-
Notifications
You must be signed in to change notification settings - Fork 1.6k
Description
head_dim=192 crashes at 128K context (unfused SDPA fallback)
Summary
SDPA with head_dim=192 crashes at 128K+ context with a Metal allocation error. This is similar to the head_dim=256 issue fixed in PR #3293, but head_dim=192 was not included in that PR's routing logic.
Environment
- Hardware: Mac Studio M3 Ultra (256GB)
- OS: macOS 25.3.0 (Darwin 25.3.0)
- MLX: 0.31.2.dev20260324+63b73e7a (main branch, latest)
Reproduction
import mlx.core as mx
B, H, D = 1, 8, 192
context_len = 128 * 1024 # 128K tokens
q = mx.random.normal((B, H, context_len, D))
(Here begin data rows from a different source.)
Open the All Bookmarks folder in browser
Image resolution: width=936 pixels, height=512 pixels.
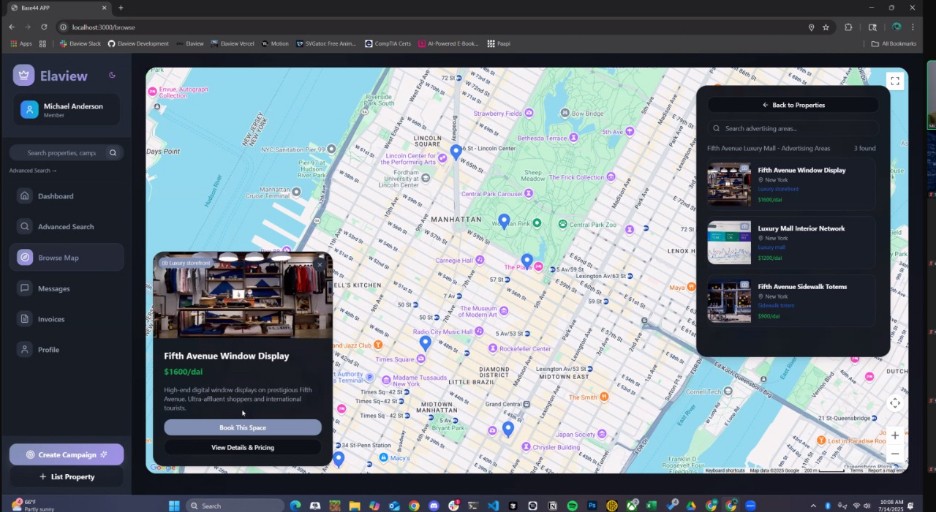pos(893,44)
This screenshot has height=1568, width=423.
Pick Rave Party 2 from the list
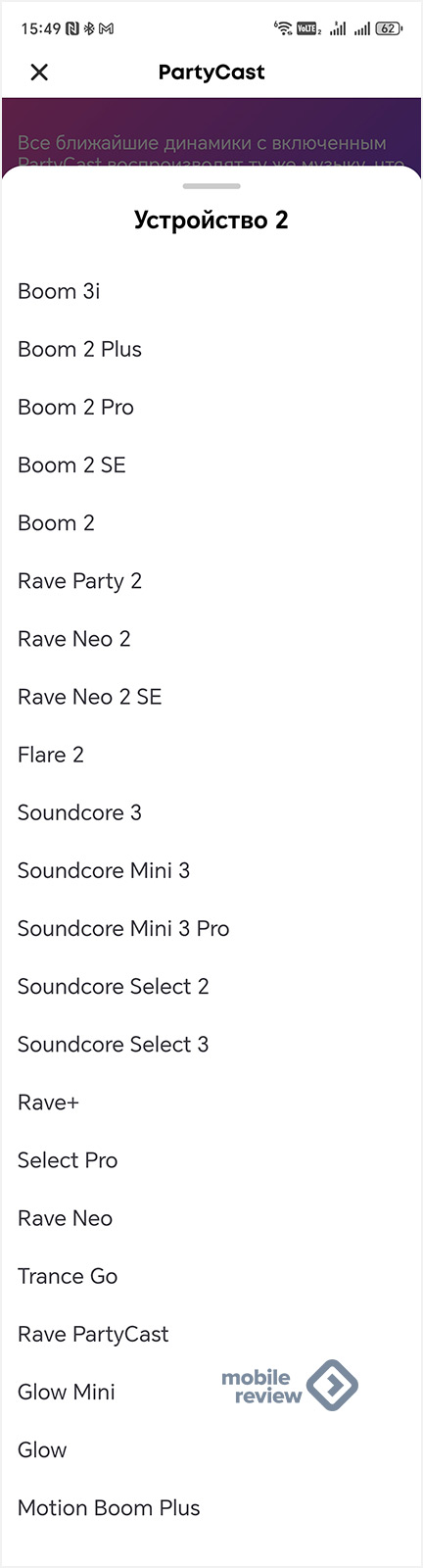point(212,581)

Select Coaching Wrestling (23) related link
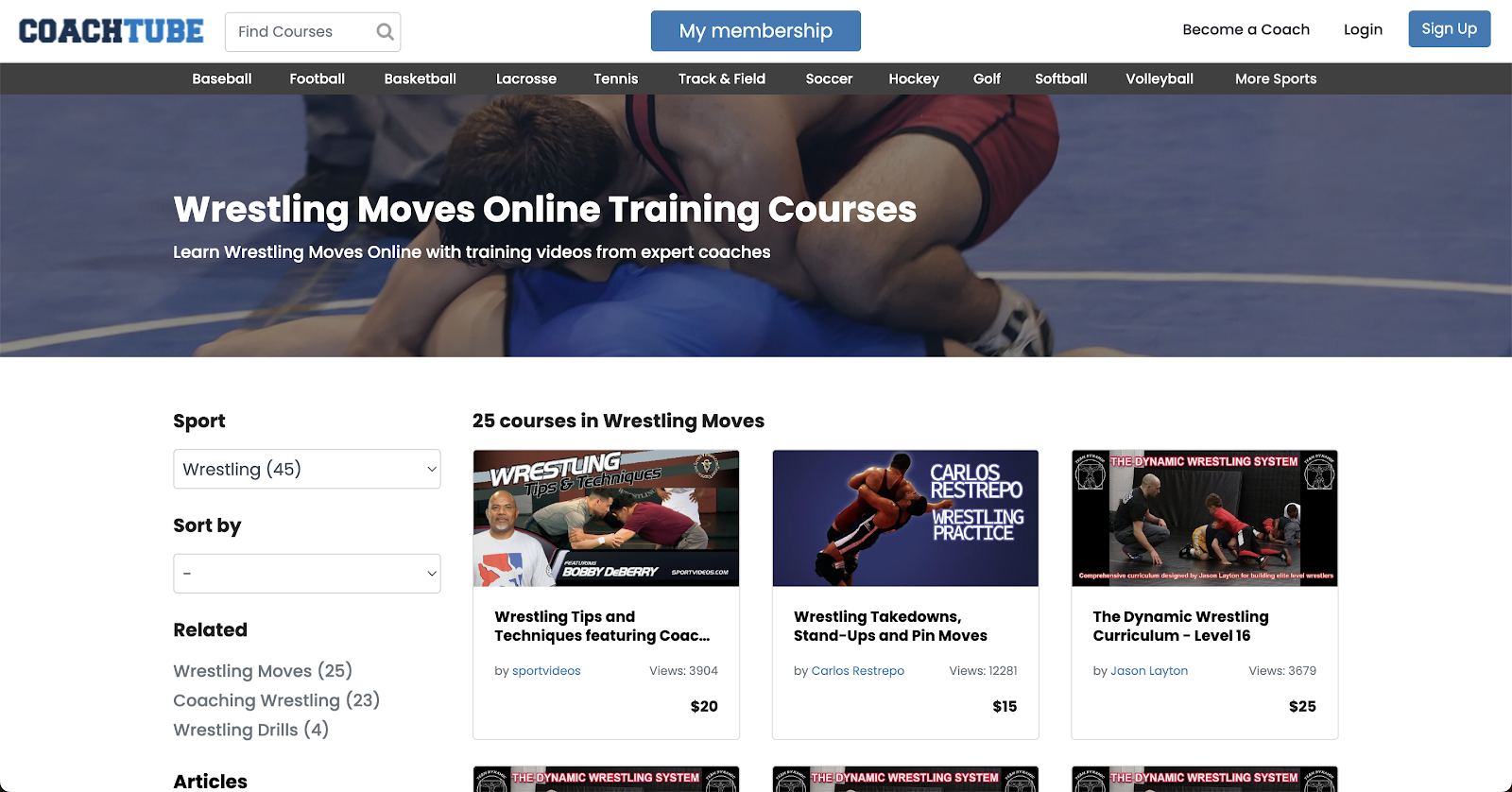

k = mx.random.normal((B, H, context_len, D))
v = mx.random.normal((B, H, context_len, D))
out = mx.fast.scaled_dot_product_attention(q, k, v, scale=1.0 / (D ** 0.5))
mx.eval(out)Result:
[metal::malloc] Attempting to allocate 549755813888 bytes which is greater
than the maximum allowed buffer size of 179357827072 bytes.
Analysis
Working head dimensions (128K context):
- ✅
head_dim=64- works - ✅
head_dim=128- works - ❌
head_dim=192- CRASHES (this issue) - ❌
head_dim=256- crashes (PR fix: add head_dim=256 to fused SDPA full attention kernel #3293 adds support)
Root Cause
scaled_dot_product_attention.cpp only includes 64, 128, and 256 in sdpa_full_supported_head_dim:
inline bool sdpa_full_supported_head_dim(int query_head_dim) {
return query_head_dim == 64 ||
query_head_dim == 128 ||
query_head_dim == 256; // Added in PR #3293
}head_dim=192 is NOT included, so it falls back to the unfused naive attention path which materializes the full score matrix. At 128K context, this creates a ~512 GB allocation that exceeds Metal's buffer limit.
Proposed Solution
Add head_dim=192 to the supported dimensions and instantiate the corresponding kernel:
File: mlx/ops.cpp (or wherever sdpa_full_supported_head_dim is defined)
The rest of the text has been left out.